Result: Monthly costs stabilized at $9-11K (from $8-25K range), a 50% reduction in average spend.
Phase 4: Prompt Management (Week 7-8)
A prompt versioning system was deployed:
- Each prompt template is versioned with semantic versioning (major.minor.patch).
- A/B testing compares prompt variants on live traffic with automatic rollback if quality drops.
- Model migration testing: before switching to a new model version, all prompt templates are evaluated on the benchmark set.
Result: The GPT-4 Turbo migration issue would now be caught in pre-deployment testing within hours.
Results
Quality Metrics
| Metric | Before | After | Target |
|---|---|---|---|
| LLM-judge score (mean) | 3.2 | 4.1 | > 3.5 |
| Faithfulness | 0.78 | 0.92 | > 0.85 |
| User satisfaction | 68% | 87% | > 80% |
| Safety incidents per quarter | 2-3 | 0 | 0 |
Operational Metrics
| Metric | Before | After |
|---|---|---|
| Monthly API cost | $8-25K | $9-11K | |
| Time to detect quality issues | 5-12 days | < 4 hours |
| Prompt deployment confidence | Low (manual testing) | High (automated evaluation) |
| Citation accuracy | ~92% | ~99.5% |
Key Lessons
-
Safety guardrails are non-negotiable for high-stakes domains. The NLI-based faithfulness check and citation verification should have been deployed from day one. In legal, medical, and financial applications, a single hallucination can cause real harm.
-
LLM-as-judge evaluation enables continuous quality monitoring.

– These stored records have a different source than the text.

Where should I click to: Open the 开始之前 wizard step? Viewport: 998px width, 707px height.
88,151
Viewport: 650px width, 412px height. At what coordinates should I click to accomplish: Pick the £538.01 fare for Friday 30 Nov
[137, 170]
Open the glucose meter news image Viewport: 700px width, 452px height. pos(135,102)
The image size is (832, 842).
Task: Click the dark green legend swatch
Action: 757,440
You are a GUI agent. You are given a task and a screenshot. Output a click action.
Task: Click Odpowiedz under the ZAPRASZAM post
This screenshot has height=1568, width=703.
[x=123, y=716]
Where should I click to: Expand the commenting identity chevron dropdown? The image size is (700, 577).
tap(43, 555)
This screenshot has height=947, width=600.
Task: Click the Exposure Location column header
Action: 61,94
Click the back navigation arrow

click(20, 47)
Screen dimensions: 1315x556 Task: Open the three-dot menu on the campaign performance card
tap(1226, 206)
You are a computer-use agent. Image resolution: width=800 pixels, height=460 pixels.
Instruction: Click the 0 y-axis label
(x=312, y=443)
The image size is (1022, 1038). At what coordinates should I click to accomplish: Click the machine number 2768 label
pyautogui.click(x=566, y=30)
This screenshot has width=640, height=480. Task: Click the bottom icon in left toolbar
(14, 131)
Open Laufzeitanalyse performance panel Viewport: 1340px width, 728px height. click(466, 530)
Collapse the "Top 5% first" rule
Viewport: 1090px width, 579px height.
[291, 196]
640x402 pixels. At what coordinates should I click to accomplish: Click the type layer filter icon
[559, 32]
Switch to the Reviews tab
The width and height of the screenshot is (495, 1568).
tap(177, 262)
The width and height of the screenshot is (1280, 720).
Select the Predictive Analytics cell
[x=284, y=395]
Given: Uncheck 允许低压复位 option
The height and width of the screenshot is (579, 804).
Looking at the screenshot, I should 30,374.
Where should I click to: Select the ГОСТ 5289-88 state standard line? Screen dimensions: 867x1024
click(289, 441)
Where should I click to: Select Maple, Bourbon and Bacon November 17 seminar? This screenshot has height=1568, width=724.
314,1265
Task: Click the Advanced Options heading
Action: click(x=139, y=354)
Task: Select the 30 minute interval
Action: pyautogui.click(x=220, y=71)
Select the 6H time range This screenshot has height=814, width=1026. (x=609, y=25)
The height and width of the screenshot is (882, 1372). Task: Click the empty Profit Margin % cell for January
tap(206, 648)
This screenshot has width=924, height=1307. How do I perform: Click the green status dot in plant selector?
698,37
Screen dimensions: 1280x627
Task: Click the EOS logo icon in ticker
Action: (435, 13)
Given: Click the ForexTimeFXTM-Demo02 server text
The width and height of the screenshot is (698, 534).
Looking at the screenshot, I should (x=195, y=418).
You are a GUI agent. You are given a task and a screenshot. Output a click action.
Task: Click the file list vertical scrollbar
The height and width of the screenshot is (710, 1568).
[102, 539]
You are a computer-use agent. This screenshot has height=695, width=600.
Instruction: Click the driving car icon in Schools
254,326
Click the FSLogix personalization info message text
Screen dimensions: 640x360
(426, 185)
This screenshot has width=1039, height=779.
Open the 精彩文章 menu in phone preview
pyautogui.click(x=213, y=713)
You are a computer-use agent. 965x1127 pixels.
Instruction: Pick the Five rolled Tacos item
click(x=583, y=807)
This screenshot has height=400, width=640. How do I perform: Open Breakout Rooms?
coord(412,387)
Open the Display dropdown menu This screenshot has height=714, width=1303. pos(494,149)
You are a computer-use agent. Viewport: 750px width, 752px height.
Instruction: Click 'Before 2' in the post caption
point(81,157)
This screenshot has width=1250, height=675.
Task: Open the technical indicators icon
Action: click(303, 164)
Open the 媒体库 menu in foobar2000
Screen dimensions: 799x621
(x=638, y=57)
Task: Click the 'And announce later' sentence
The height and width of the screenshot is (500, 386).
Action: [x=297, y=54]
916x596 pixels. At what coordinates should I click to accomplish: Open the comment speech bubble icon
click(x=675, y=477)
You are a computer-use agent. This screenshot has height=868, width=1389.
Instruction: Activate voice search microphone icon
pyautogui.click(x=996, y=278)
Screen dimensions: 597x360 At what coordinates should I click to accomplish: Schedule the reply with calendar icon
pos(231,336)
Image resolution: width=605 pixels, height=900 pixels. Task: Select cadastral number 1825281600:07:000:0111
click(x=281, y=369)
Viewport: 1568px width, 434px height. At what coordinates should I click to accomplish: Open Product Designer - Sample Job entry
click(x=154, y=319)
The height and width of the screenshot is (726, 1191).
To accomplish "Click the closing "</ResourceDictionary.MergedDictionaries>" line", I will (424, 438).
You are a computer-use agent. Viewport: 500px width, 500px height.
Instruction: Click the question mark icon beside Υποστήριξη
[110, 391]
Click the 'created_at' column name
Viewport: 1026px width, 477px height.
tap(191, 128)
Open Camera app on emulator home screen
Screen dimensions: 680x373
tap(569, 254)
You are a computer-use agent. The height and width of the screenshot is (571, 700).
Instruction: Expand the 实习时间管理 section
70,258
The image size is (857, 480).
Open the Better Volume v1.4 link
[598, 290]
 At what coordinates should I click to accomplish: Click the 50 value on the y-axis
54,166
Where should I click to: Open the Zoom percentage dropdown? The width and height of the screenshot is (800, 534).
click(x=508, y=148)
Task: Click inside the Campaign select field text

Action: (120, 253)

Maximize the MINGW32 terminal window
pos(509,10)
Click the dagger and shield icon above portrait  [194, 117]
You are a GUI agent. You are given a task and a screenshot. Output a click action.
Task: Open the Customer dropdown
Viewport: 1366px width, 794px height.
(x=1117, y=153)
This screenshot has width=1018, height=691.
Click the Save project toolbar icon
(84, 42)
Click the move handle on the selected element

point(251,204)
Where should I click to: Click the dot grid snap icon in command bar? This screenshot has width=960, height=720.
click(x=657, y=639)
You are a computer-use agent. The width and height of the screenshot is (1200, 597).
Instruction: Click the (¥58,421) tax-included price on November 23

Human evaluation cannot scale to every response, but automated LLM judges provide a useful quality signal for trend detection and regression alerts.
-
Cost monitoring requires query-level granularity. Aggregate cost metrics hide the reality that different query types have vastly different cost profiles. Per-query-type tracking enabled targeted optimizations.
-
Prompt versioning prevents silent regressions. When the upstream model changes, all prompts must be re-evaluated. A version control system with automated benchmarking catches issues before they reach users.
-
Monitoring must cover the full pipeline. Monitoring only the LLM output misses retrieval failures, guardrail issues, and infrastructure problems. End-to-end observability requires tracking every component.
-
User feedback alone is insufficient. Only 3% of users provided explicit feedback, biased toward extreme experiences. Automated evaluation provides comprehensive coverage.
Code Reference
The complete implementation is available in code/case-study-code.py.